Hey... I'm writing some http endpoints that I want...
# server
m
Hey... I'm writing some http endpoints that I want to return immediately and then do their work in the background. Can I use cooroutines for this or would threads be better?
b
Coroutines should be better option than implementing our own threads.
m
how do i write a coroutine that continues executing after the function that called it as finished? my understanding of the documentation is that you have to wrap them in a
runBlocking
statement?
e
You probably want to launch a coroutine in a managed context / dispatcher, e.g.
Copy code
launch(newSingleThreadContext("MyOwnThread")) { // will get its own new thread
    println("newSingleThreadContext: I'm working in thread ${Thread.currentThread().name}")
}
https://kotlinlang.org/docs/coroutine-context-and-dispatchers.html#dispatchers-and-threads Though you could very well just use an
ExecutorService
if you don't really need any of the coroutine features.
e
keep in mind you will need graceful shutdown
1
j
In general, the component handling the requests has some sort of lifecycle.

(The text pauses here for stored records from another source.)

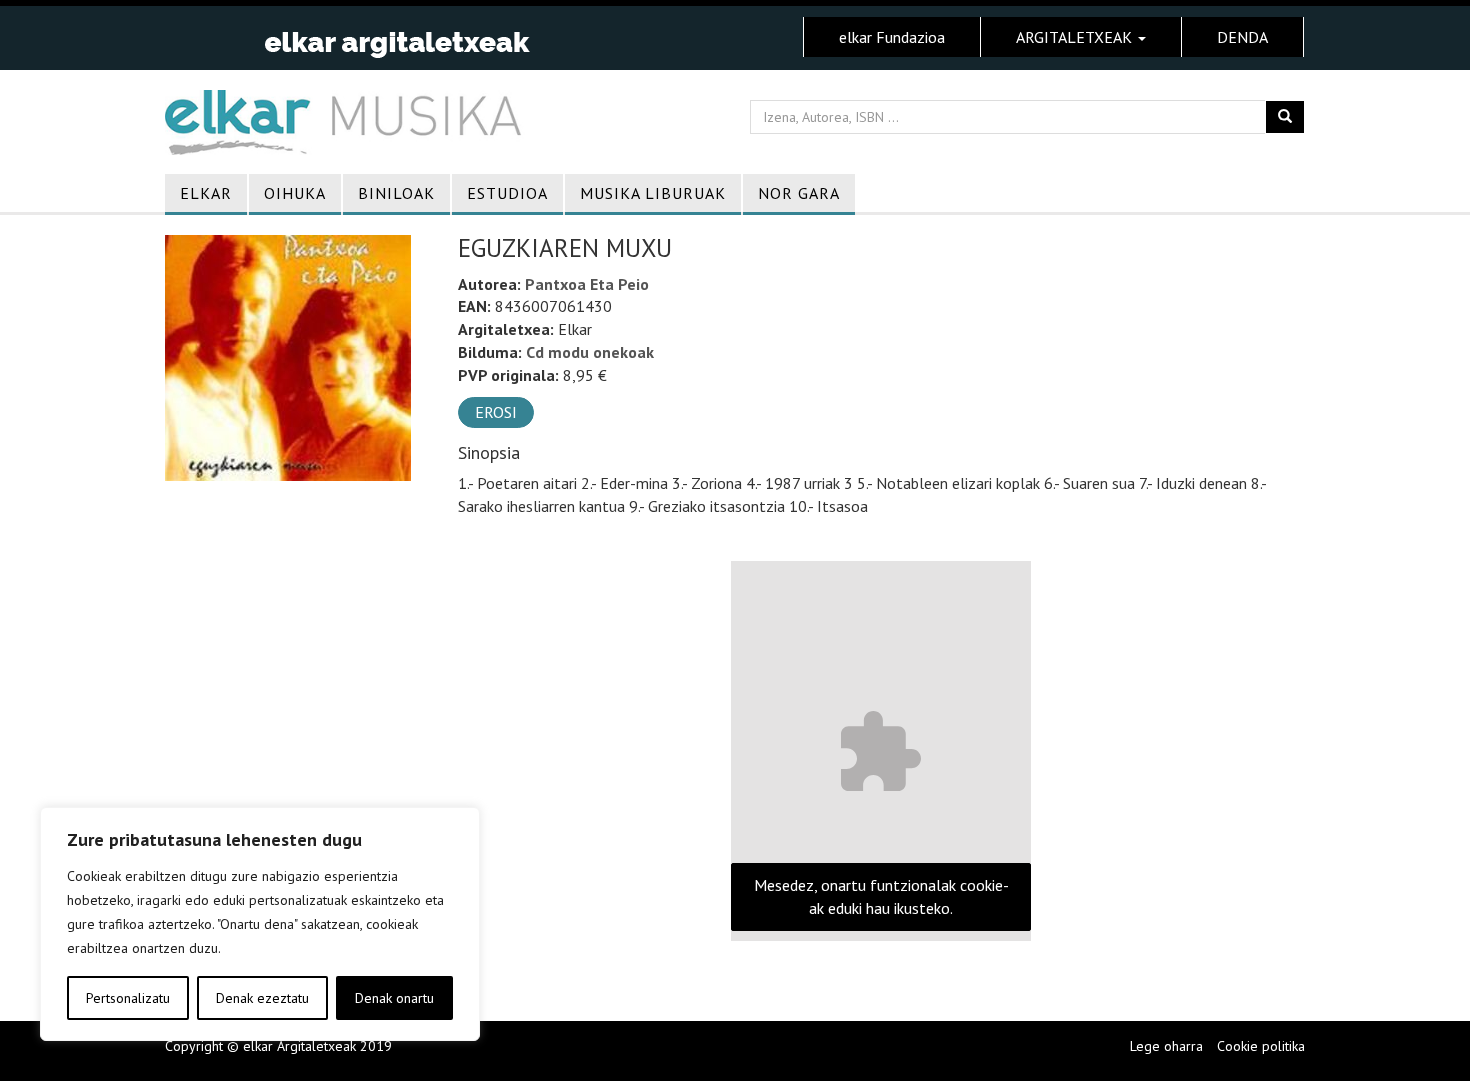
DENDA (1242, 37)
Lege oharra (1166, 1046)
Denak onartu (394, 998)
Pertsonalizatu (128, 998)
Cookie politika (1261, 1046)
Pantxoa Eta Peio (587, 284)
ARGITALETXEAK (1076, 37)
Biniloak (396, 193)
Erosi (496, 412)
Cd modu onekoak (590, 352)
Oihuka (295, 193)
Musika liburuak (653, 193)
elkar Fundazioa (892, 37)
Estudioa (507, 193)
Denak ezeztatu (262, 998)
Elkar (206, 193)
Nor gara (799, 193)
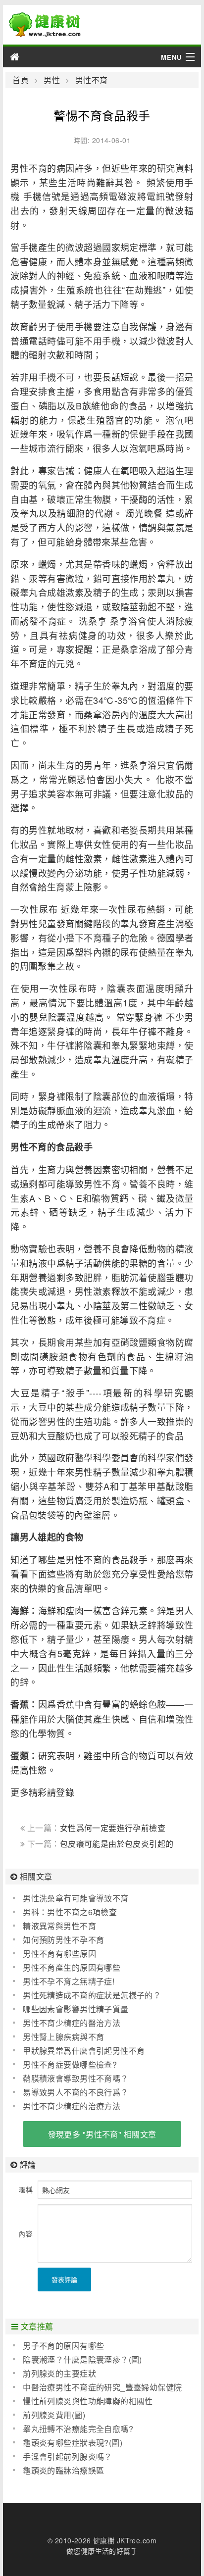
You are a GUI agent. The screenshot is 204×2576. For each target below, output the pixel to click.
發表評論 (64, 2279)
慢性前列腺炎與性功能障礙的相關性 (88, 2401)
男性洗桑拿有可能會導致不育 (75, 1898)
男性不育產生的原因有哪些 (71, 1967)
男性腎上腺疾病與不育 (63, 2036)
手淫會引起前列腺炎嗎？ (67, 2456)
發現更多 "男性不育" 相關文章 (102, 2134)
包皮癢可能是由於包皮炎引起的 (117, 1843)
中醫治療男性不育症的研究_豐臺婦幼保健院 (102, 2387)
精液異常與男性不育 (59, 1926)
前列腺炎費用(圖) (54, 2415)
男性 (52, 80)
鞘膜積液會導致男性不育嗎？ (75, 2078)
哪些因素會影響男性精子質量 (75, 2009)
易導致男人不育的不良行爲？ (75, 2092)
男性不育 (91, 80)
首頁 (20, 80)
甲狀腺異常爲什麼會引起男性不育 (84, 2050)
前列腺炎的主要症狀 (59, 2373)
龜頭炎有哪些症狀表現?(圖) (72, 2442)
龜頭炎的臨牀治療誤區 (63, 2470)
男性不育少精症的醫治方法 (71, 2023)
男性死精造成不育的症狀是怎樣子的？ (92, 1995)
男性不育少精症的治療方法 (71, 2106)
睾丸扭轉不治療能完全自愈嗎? (78, 2428)
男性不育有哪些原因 (59, 1953)
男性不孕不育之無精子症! (68, 1981)
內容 (25, 2233)
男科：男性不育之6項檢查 (70, 1912)
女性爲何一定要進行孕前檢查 (112, 1827)
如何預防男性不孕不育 (63, 1939)
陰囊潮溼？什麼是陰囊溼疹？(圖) (82, 2359)
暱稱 (25, 2189)
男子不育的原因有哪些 (63, 2345)
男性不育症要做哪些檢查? (70, 2064)
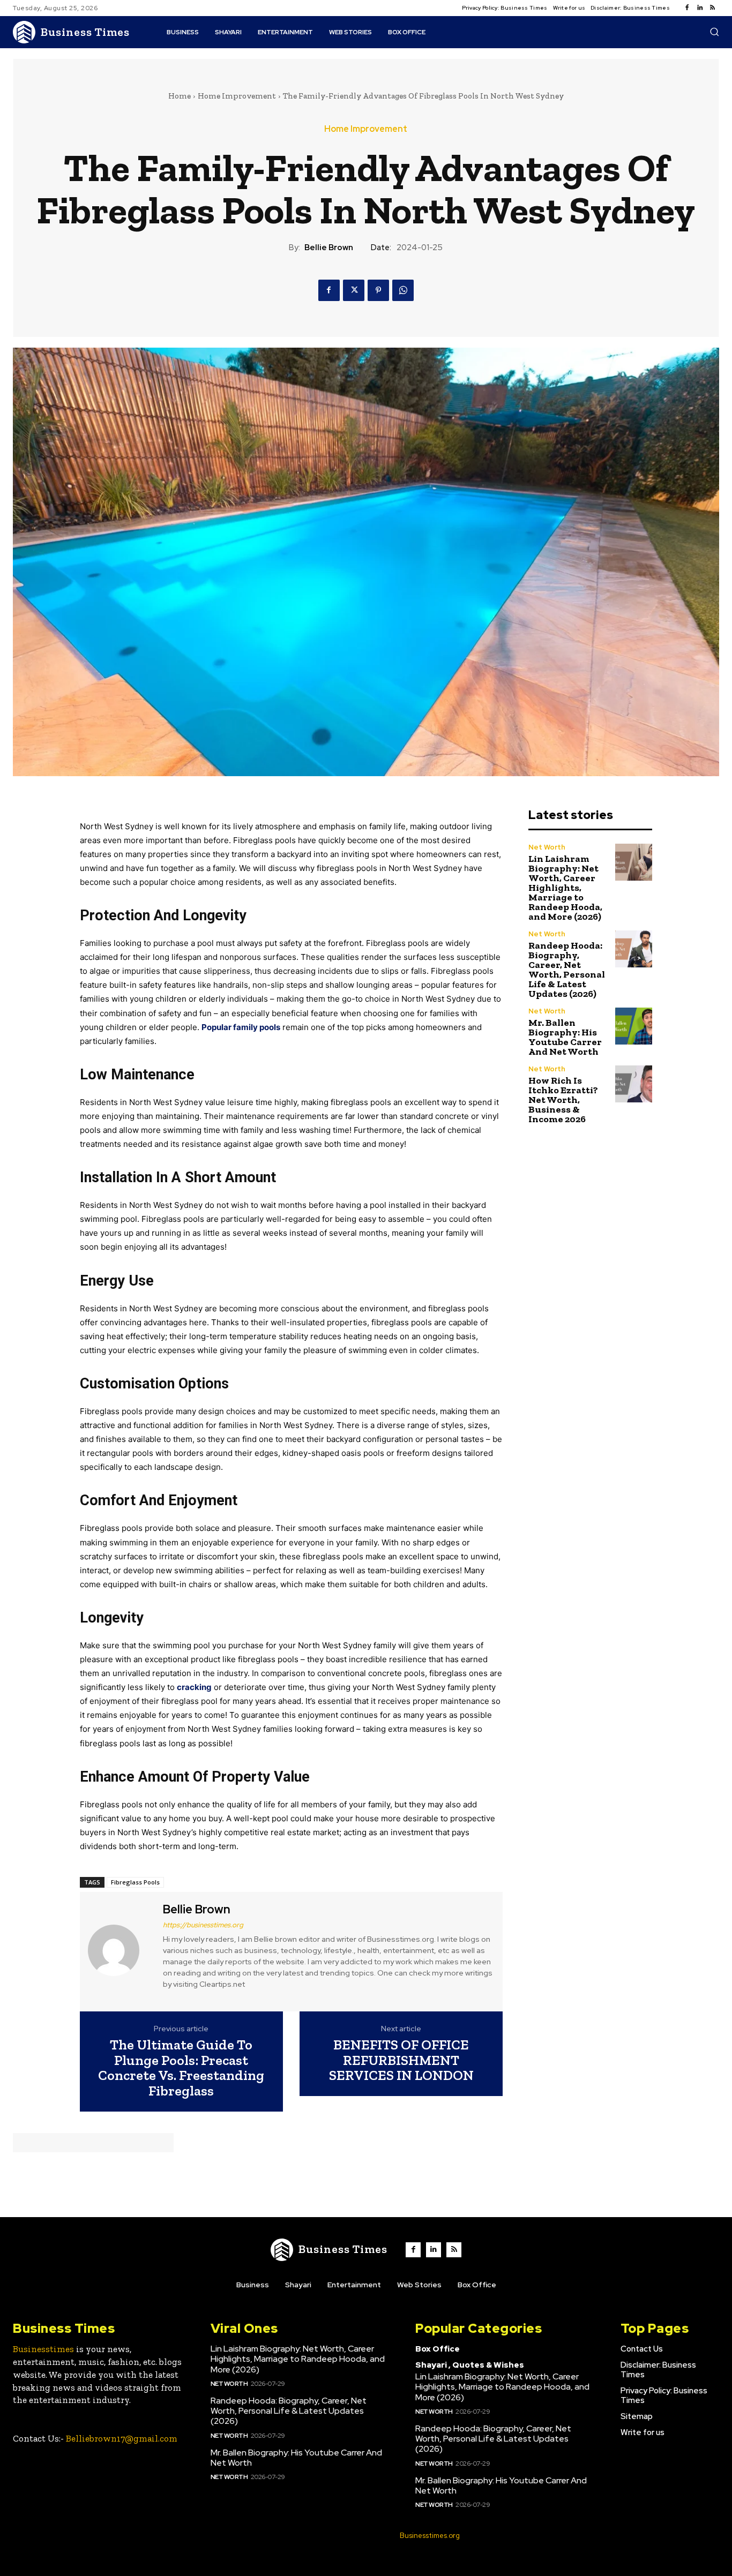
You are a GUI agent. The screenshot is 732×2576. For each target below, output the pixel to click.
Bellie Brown (328, 247)
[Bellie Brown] (120, 1950)
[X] (353, 290)
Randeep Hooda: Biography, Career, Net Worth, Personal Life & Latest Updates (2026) (566, 970)
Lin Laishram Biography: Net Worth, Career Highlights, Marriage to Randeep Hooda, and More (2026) (565, 887)
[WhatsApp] (403, 290)
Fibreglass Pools (135, 1882)
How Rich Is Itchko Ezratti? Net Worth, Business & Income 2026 (563, 1100)
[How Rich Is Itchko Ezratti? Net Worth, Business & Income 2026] (633, 1083)
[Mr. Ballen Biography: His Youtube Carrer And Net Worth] (633, 1026)
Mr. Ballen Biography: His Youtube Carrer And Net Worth (565, 1037)
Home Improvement (237, 96)
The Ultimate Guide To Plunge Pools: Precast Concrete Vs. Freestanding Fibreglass (181, 2067)
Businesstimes (43, 2349)
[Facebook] (687, 8)
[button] (714, 31)
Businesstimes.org (430, 2535)
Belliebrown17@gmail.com (121, 2438)
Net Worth (546, 847)
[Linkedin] (699, 8)
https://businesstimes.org (203, 1924)
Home (179, 96)
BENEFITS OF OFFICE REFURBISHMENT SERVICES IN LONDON (401, 2060)
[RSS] (712, 8)
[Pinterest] (378, 290)
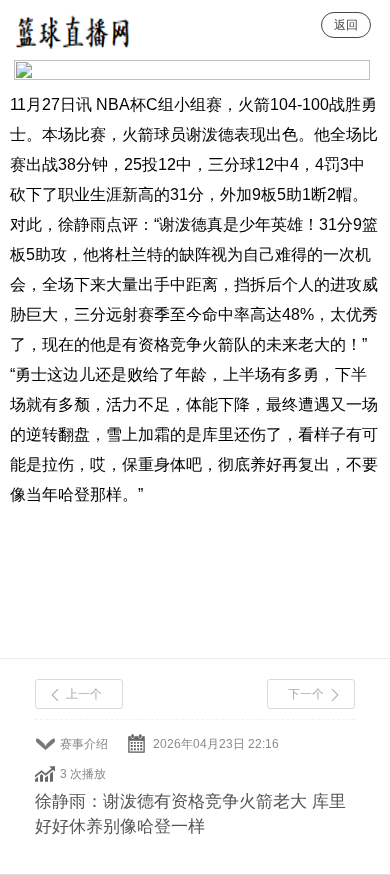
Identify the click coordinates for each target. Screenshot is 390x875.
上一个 (84, 694)
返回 (346, 25)
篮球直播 (72, 25)
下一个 (306, 694)
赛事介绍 (84, 744)
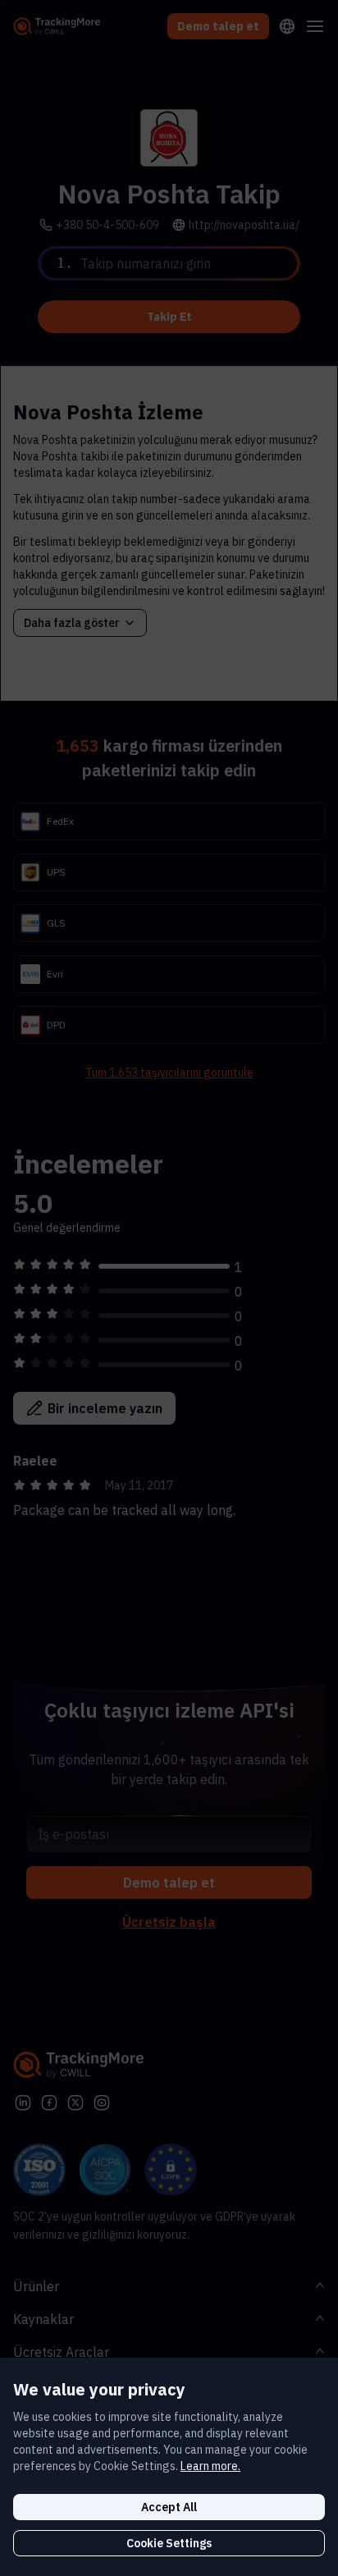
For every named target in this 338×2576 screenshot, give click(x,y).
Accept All (169, 2507)
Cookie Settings (169, 2543)
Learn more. (210, 2466)
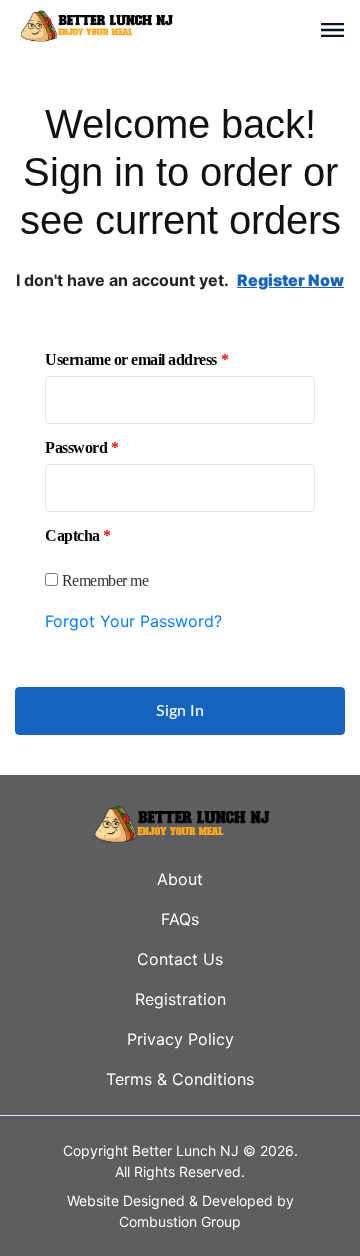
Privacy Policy (180, 1039)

You can create a
CoroutineScope
in that component and
cancel()
it when that lifecycle ends (to avoid leaking coroutines). Use this scope to launch the coroutines that must outlive the function that starts them
l
Maybe a kind of "queue/scheduler" that consumes whatever you have added from the endpoint execution. Depending on the framework that you are using, you can have some sorts of events that might also works for your scenario.
m
Yeah I still feel like a ThreadPoolExecutor is a better solution for what I need. Can queue tasks and bound how many run at once etc.
j
You can use the thread pool as a dispatcher for coroutines, the difference is in the API but you can do the same thing
j
Neither are a good solution, if your processing needs to be reliable. The server process can die at any time, and then both coroutines and threads would be gone. Often, this kind of behaviour is implemented by the http server putting a message on a queue, then a queue worker dealing with the actual work.